03/27/2012 09:26 am ET Updated May 27, 2012

Fixing American Education Chertok Interview Series, Part 2: How Can We Improve Public Education?

(Fixing American Education - Part 2 - What's Right With Public Education?)

Today we have another opportunity to speak with Dr. Harry Chertok. Dr. Chertok is a recently retired High School Principal with over 30 years experience in the field of education, the last 16 as a High School Principal. He has supervised schools ranging in size from 300 to 5,000 students in both inner city and suburban settings.

MG - Good morning Harry. Last time we spoke, we began our discussion with the question "What's right with public education in America today?" Today I'd like to take a different tack and ask "How Can We Improve Public Education?"

HC - Good morning Mark. I believe that if we are going to be successful in changing the landscape of public education, then we have to begin with teacher training programs. In 2006, Arthur Levine, the former president of Teachers College, Columbia University, published a report which in summary stated that students entering the field of education are underprepared for the classroom. He specifically pointed out a need for teacher training programs to have higher standards and place more emphasis on content knowledge than is presently provided. Furthermore, each school of education should have a "laboratory school" relationship with one of more public schools in proximity to the university. This relationship would be similar to the one that exists between medical schools and teaching hospitals. All too often I have seen very dedicated, well meaning novice teachers quit during their first year of teaching because they are under prepared for the rigors of the classroom.
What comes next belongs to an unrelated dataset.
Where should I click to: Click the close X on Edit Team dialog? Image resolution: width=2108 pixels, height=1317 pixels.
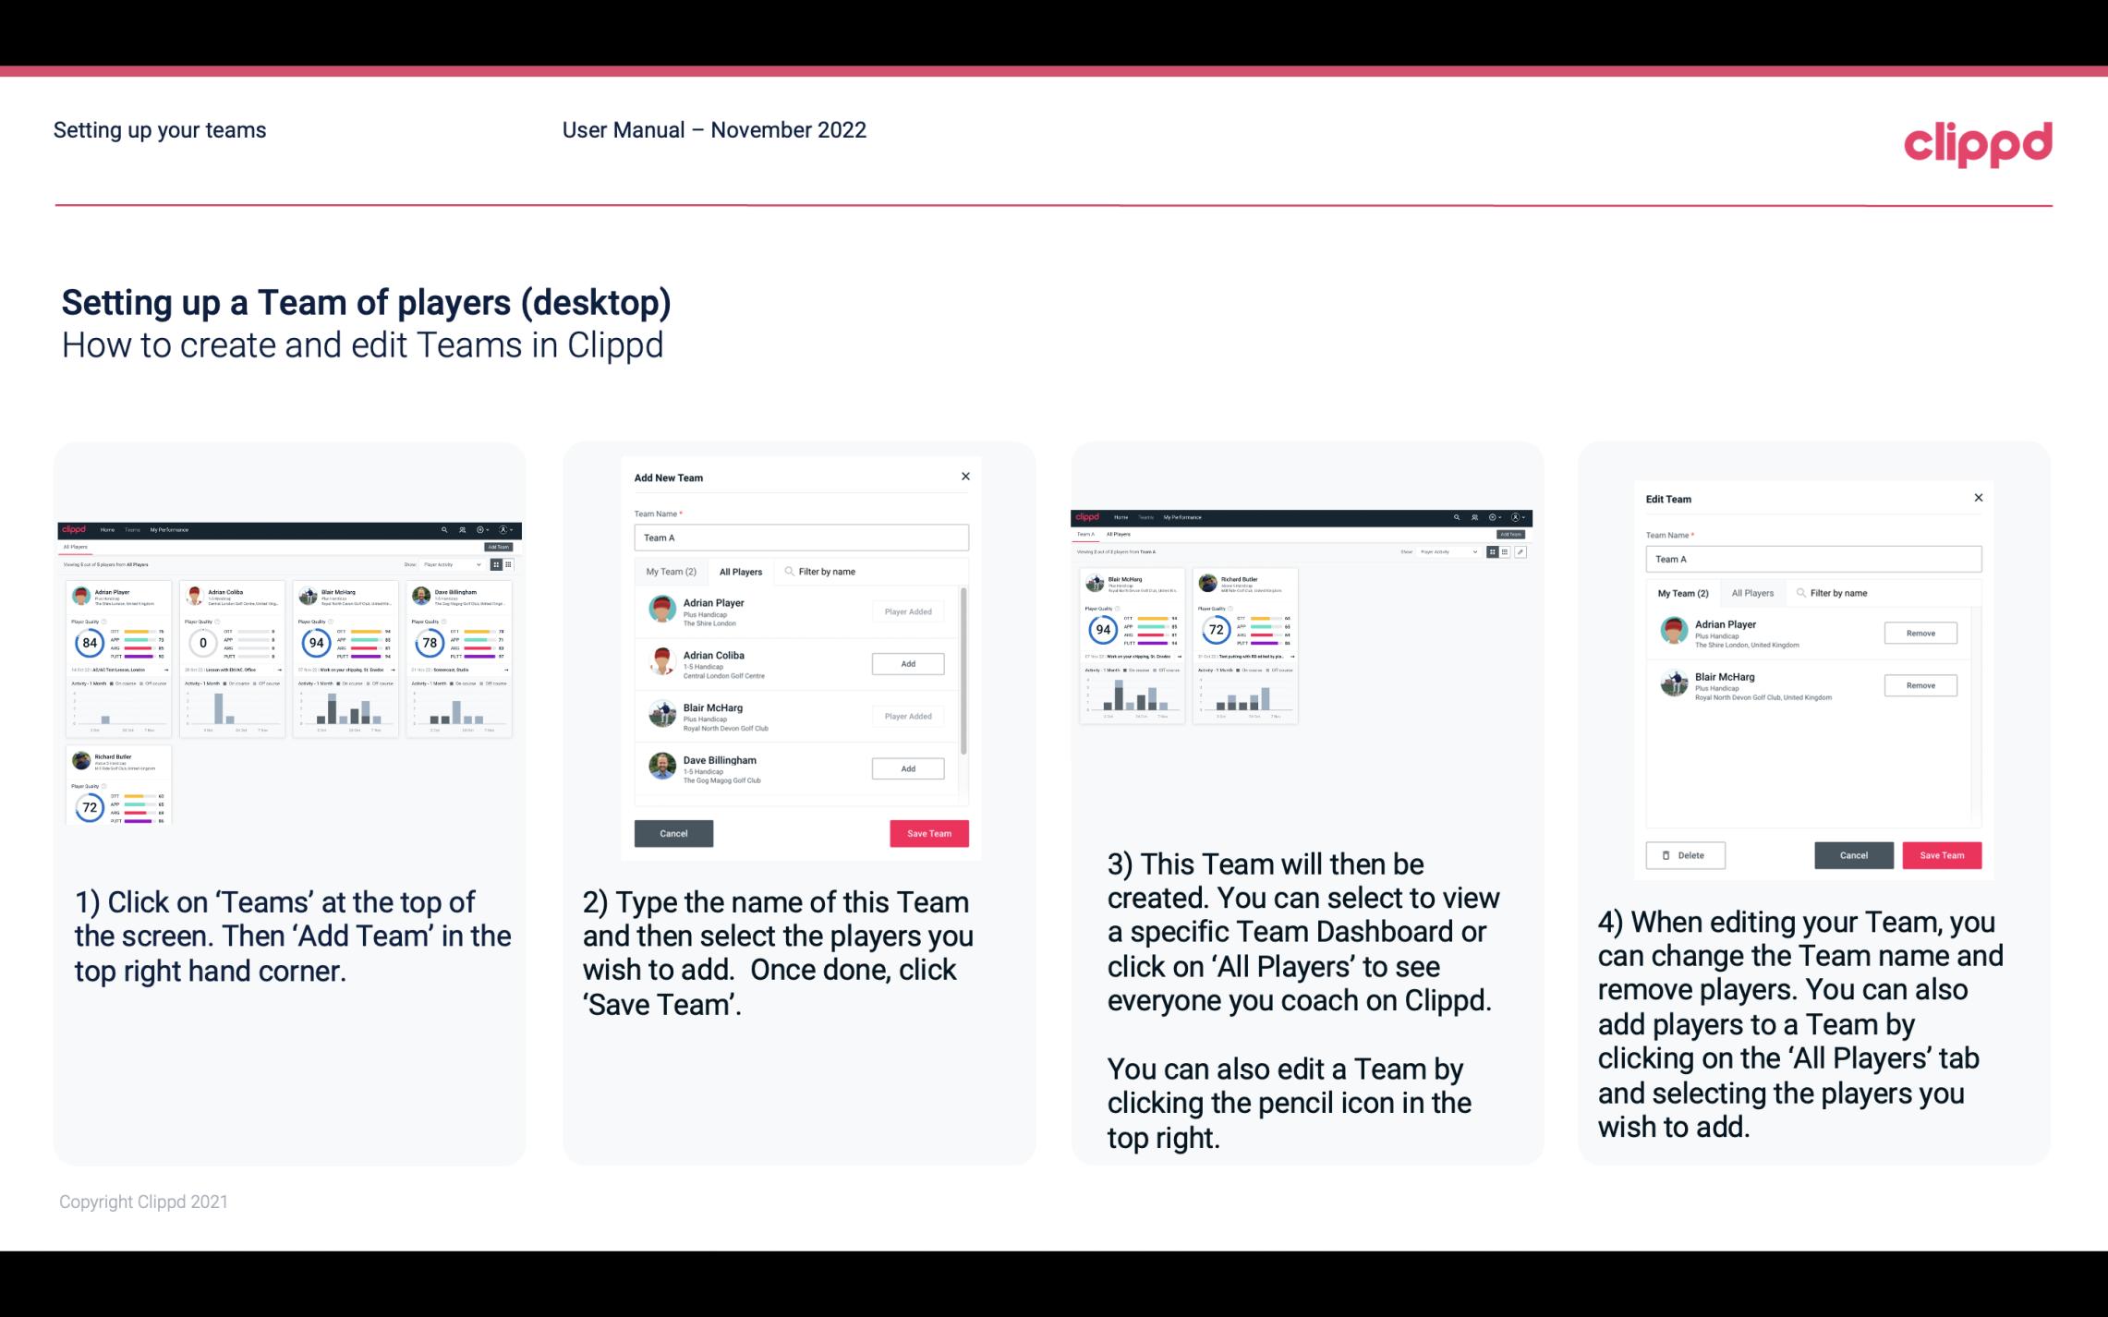tap(1978, 499)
MG - Since your premise is it's all about the teacher, how do we attract the best and the brightest to the field of education?
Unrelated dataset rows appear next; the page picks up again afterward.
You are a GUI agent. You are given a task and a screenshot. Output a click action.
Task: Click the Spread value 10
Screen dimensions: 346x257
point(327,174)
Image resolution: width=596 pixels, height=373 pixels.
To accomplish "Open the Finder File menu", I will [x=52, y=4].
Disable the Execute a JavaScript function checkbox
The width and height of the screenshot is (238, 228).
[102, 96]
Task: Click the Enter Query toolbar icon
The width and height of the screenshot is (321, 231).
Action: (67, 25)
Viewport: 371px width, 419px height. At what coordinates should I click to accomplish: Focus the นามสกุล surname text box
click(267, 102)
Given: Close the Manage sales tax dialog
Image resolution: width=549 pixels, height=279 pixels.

HC - First, we must end the century old debate as to whether teaching is a profession or a vocation. I'm of the opinion that teaching is a profession which requires a rigorous training program, methodology that is based on research, an internship and government mandated testing. Along with the public's recognition of teaching as a profession it must include the autonomy that is given to practitioners of other professions. Teachers need to be able to make prescriptive decisions regarding the best course of instruction for each individual student. Society must also convey the respect and prestige that they give to the other "learned professions" such as medicine, law and divinity. Finally, the compensation must reflect the level of education required, which in most states is a Master's degree.

MG - What about infrastructure? Some of the schools I've visited are in pretty rough shape.
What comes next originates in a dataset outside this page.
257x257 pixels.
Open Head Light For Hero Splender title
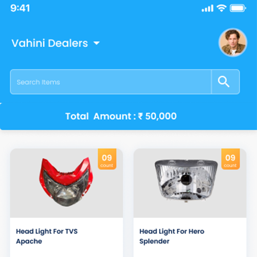[x=172, y=236]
HC - You're correct Mark, many of our schools are in abysmal shape. This is especially the case in the inner city where many school buildings are approaching the century mark in age. Most of the schools that I have worked in had issues with asbestos, lead paint and nonfunctioning heating plants. In the winter students sat with their coats on and in the spring and summer room temperatures soared to over 100 degrees. These are not conditions that are safe and certainly not conducive to learning. In addition, as the need for technology increases, many schools find that they're inadequately wired for computers, smart boards, and advanced science labs. We also find that increasingly schools have to allocate resources for safety measures that were not needed in the past. Security cameras, metal detectors, baggage scanners and devices to secure computers are just a few of the areas where scarce resources now have to be used.

MG - The dropout rate among Black and Hispanic students is at an all time high. How should that problem be addressed?

HC - I agree that this is one of the most pressing issues that we have to deal with in public education today. There are many reasons why students dropout and I would like to make it clear that none of these reasons have anything to do with the innate ability of these students. Economic stressors, the structure of the modern family, language acquisition, student academic support structures and parental involvement are just a few of the issues that impact the dropout rate today. Student mobility is also an issue. In some low performing schools, up to 50% of the student body move every year. It's very difficult to develop, and follow through, with a course of remediation when a student finds themselves in a new school every year. Parent involvement continues to be an issue especially at the secondary level. As principal, I dealt with this problem by making my parents true partners in the educational process. I did this by giving my parents association an office in the school. This allowed me to use my parents as readily available good will ambassadors to visitors to our school. It also made it possible for me to disseminate timely information to the school community and other stakeholders. I was able to do this successfully in both inner city and suburban schools.

MG - What is the likelihood that these needed changes will occur?

HC - Mark, I don't think we have a choice. If we as Americans want to maintain or enhance our position in the global community then we have to commit the resources that are needed to remediate an educational system that has been floundering for decades. A high quality public education system has always been and will always be the bedrock of a successful democratic society.

MG - Harry, thank you for taking the time and sharing your thoughts about public education. We hope you're enjoying a well deserved retirement.